Возникли разногласия и по другому вопросу. Стеттиниус и Иден отказались принять предложенное Сталиным добавление следующего предложения в проект Декларации об освобожденной Европе: «Поддержка будет оказываться политическим лидерам тех стран, которые принимали активное участие в войне против немецких оккупантов».
Оба эти вопроса было решено вынести на следующее пленарное заседание.
Суббота, 10 февраля
Несмотря на то что оставалось еще множество нерешенных проблем, у Рузвельта возникло ощущение, что пришло время завершать конференцию. На утренней встрече со Стеттиниусом президент как бы между прочим сказал, что он уже провел здесь довольно долгое время, а в Вашингтоне накопилось много дел, и он планировал еще встретиться с Ибн Саудом, Хайле Селассие и королем Фаруком. Рузвельт подчеркнул, что ему надо было уехать уже завтра, а со Сталиным и Черчиллем он поговорит об этом чуть позже. Стеттиниус не был удивлен.

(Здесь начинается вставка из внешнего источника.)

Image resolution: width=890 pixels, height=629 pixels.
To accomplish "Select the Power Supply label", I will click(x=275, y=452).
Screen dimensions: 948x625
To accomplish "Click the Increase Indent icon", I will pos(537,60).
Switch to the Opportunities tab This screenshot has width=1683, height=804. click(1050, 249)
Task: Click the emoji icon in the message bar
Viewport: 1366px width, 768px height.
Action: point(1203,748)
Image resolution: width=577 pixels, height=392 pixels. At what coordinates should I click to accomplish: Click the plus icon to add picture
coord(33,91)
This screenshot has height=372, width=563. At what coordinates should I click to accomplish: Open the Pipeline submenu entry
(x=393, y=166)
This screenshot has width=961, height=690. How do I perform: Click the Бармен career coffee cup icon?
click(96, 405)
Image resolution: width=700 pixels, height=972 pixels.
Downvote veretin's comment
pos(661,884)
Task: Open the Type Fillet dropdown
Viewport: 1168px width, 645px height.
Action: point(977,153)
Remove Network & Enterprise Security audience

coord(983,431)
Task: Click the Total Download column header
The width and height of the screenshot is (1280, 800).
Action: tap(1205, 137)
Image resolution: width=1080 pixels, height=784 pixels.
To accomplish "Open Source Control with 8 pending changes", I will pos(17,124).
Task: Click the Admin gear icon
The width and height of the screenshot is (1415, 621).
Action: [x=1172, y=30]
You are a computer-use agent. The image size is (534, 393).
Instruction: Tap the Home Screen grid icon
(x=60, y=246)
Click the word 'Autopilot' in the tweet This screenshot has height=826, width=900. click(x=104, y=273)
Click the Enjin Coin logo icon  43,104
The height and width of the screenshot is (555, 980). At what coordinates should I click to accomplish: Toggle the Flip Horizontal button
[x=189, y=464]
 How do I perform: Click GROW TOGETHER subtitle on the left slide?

Рузвельт еще в начале января решил, что конференция не должна длиться более пяти-шести дней [940]. Как это было и в Тегеране, он не заявлял, что пора завершать конференцию, а просто сообщил, что ему надо было уезжать. Несколько дней назад он предупредил Стеттиниуса, что планирует уехать 9-го или 10-го, в крайнем случае 11 февраля. Во время их беседы Стеттиниус рассказал президенту о схватке с Молотовым накануне вечером по поводу вставки предложения, дающего право Гарриману и Кларку Керру наблюдать за ходом выборов в Польше. Рузвельт заметил: «Если мы согласимся отозвать это предложение, надо ясно понимать, что мы все равно в полной мере будем ожидать, что наш посол проследит и доложит о ходе выборов. Если это предложение так раздражает русских, мы можем его снять, но они должны понимать наше твердое решение, что послы в любом случае будут наблюдать и докладывать о выборах» [941].